■ **WHAT IS REQUIRED**
Everything from the line with "How do I perform: Select the liters option?" to the last line of the listing must be retyped exactly, both ends included, with the pictures dropped.

■ **GIVEN DATA**
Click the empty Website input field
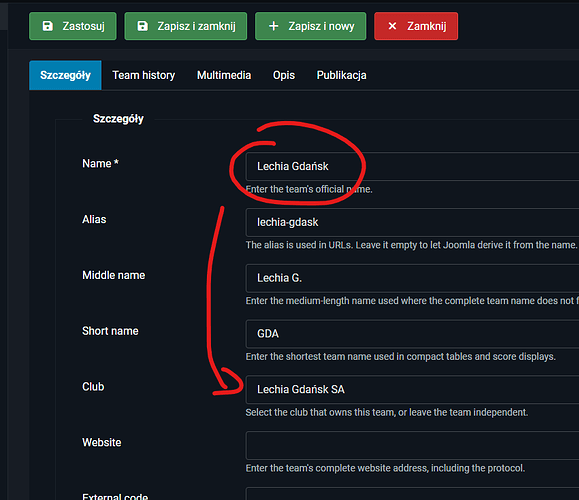Viewport: 579px width, 500px height. coord(412,445)
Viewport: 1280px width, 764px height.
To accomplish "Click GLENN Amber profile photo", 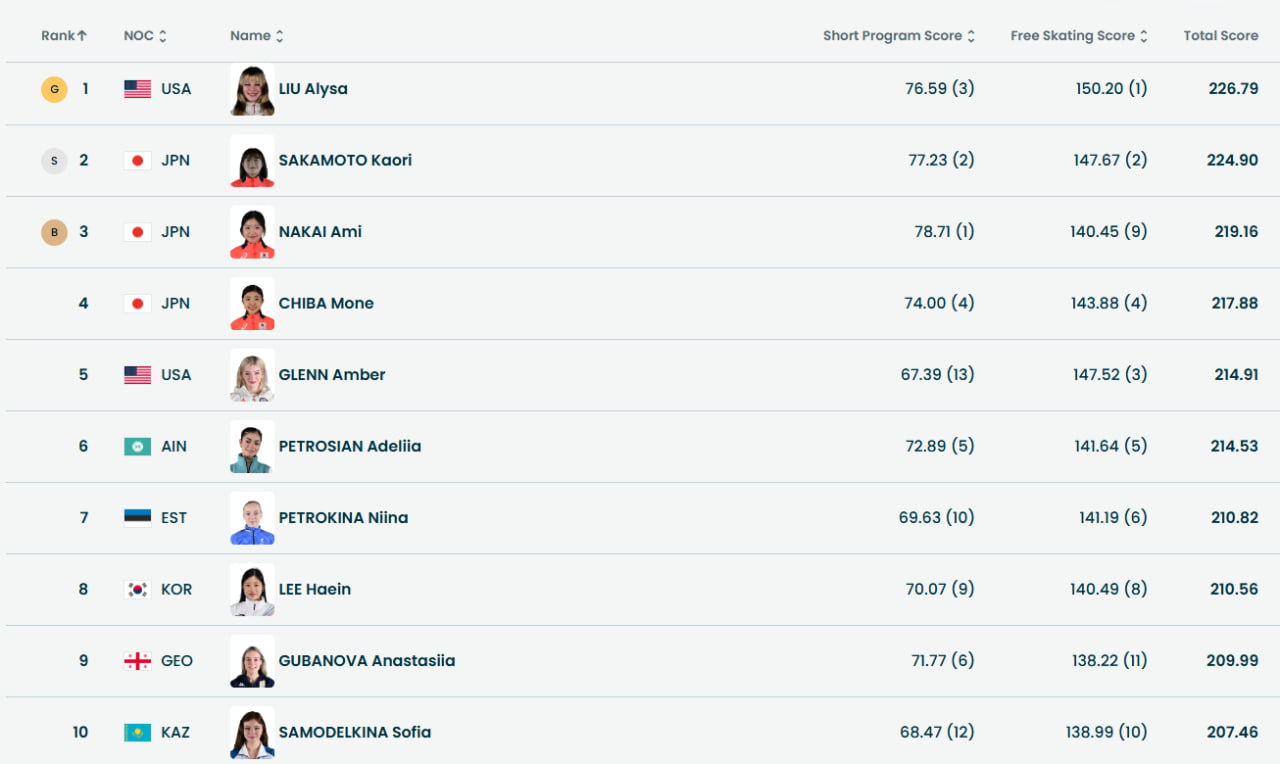I will pyautogui.click(x=252, y=375).
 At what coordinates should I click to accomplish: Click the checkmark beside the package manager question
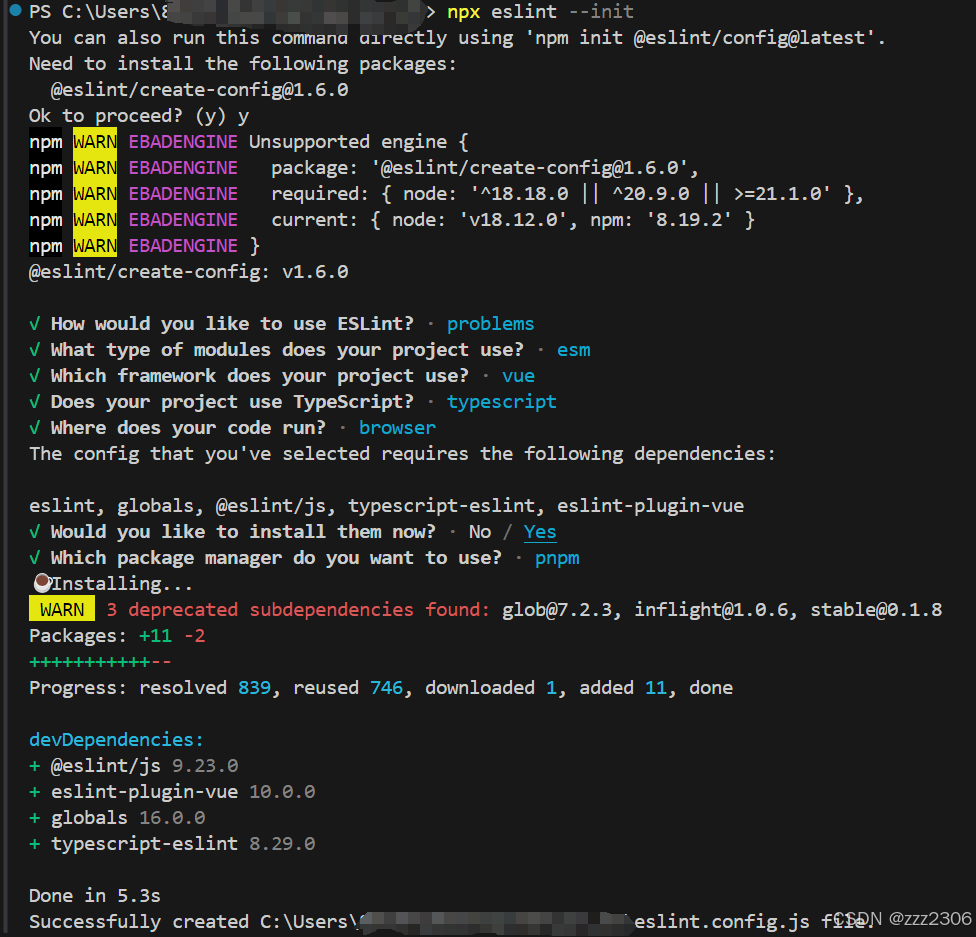[36, 557]
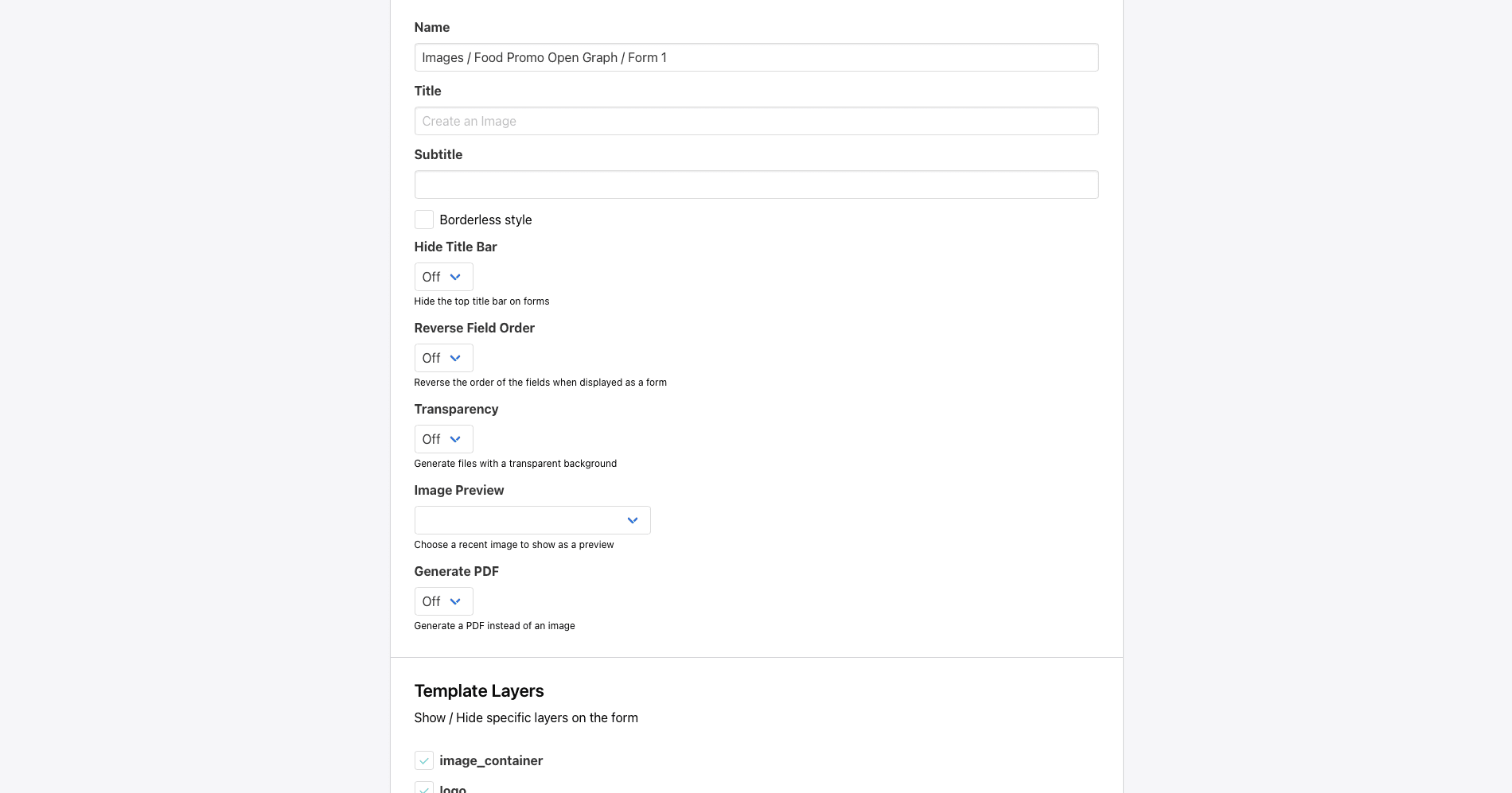Click into the Name input field

[x=755, y=57]
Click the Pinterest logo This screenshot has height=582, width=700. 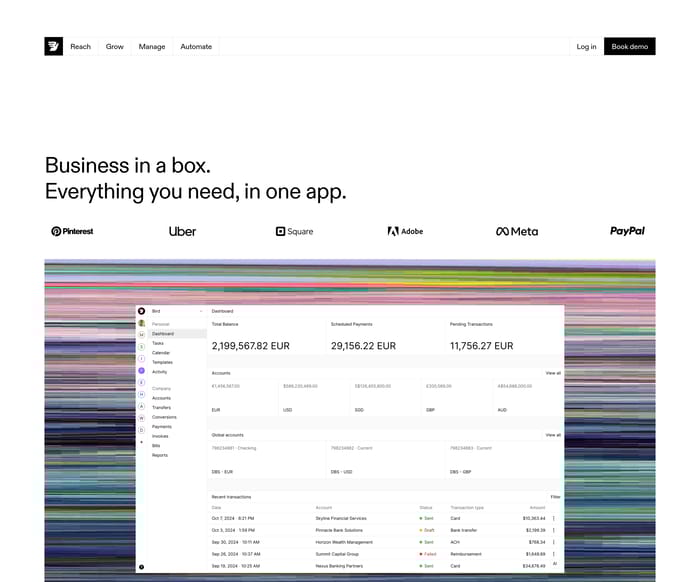coord(72,231)
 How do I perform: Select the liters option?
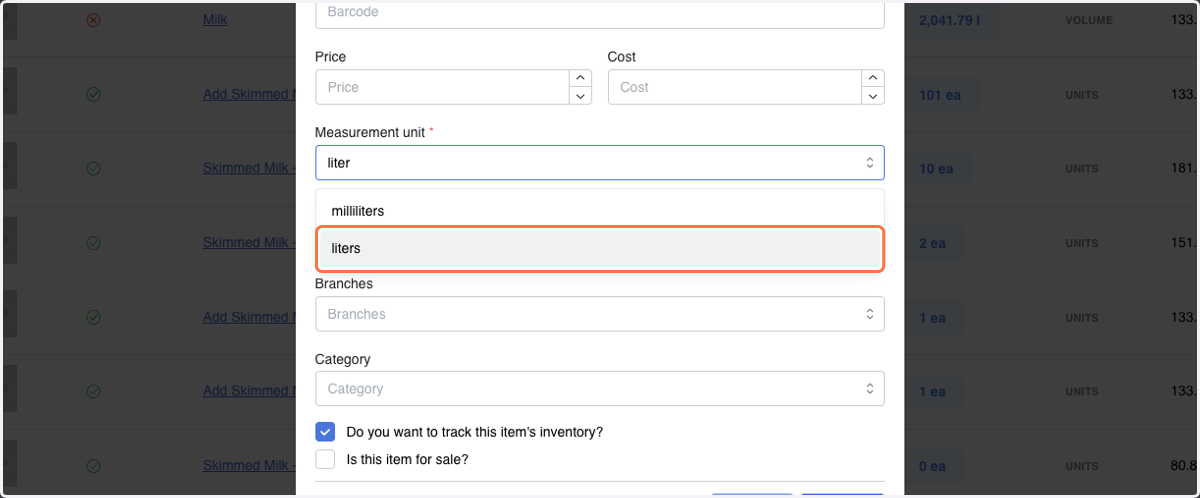[x=600, y=249]
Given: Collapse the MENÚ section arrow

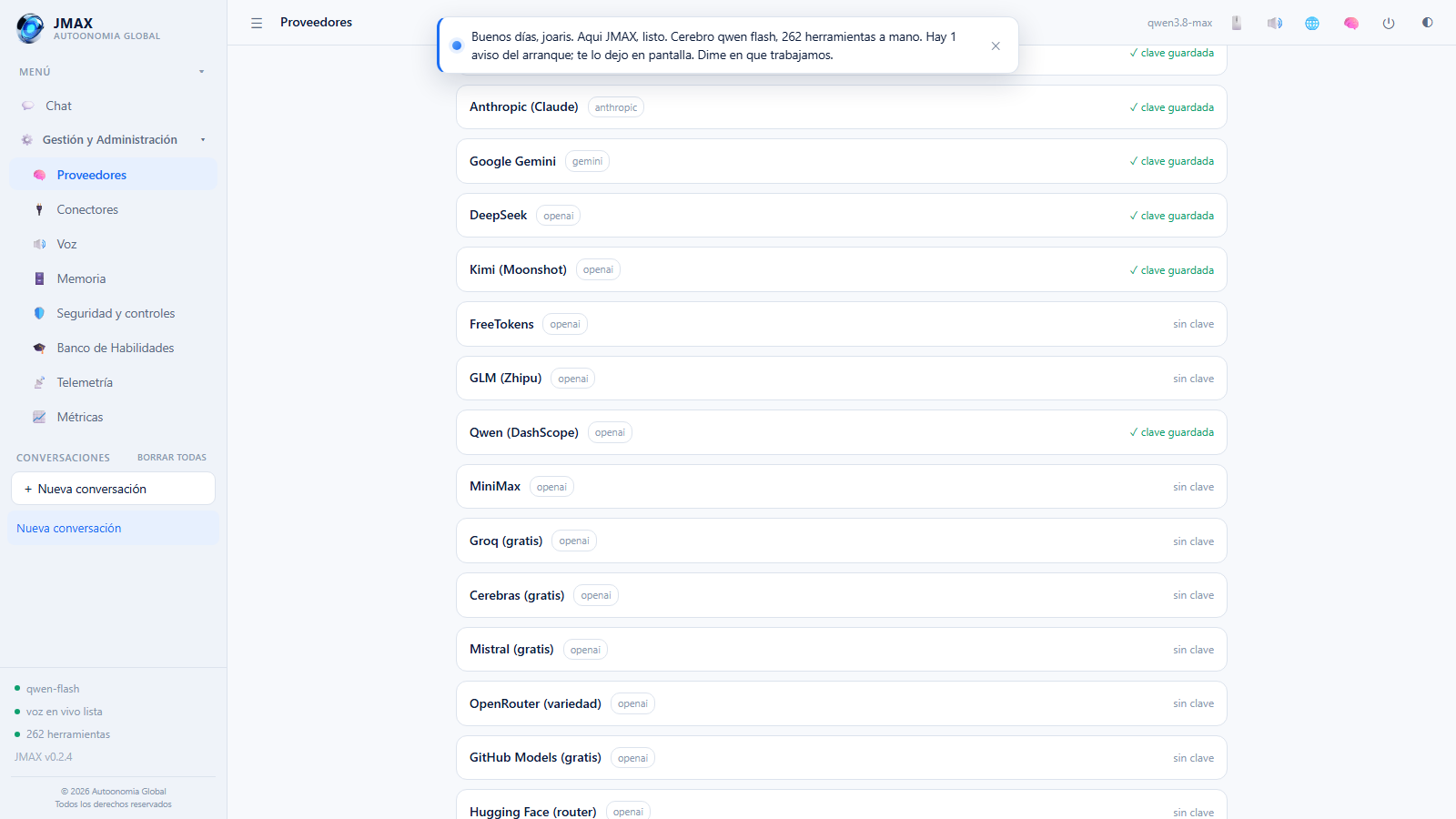Looking at the screenshot, I should [x=202, y=72].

■ **SOLUTION TO THIS EXERCISE**
 How do I perform: Select the liters option?
[x=600, y=249]
Given: Collapse the MENÚ section arrow

Looking at the screenshot, I should [x=202, y=72].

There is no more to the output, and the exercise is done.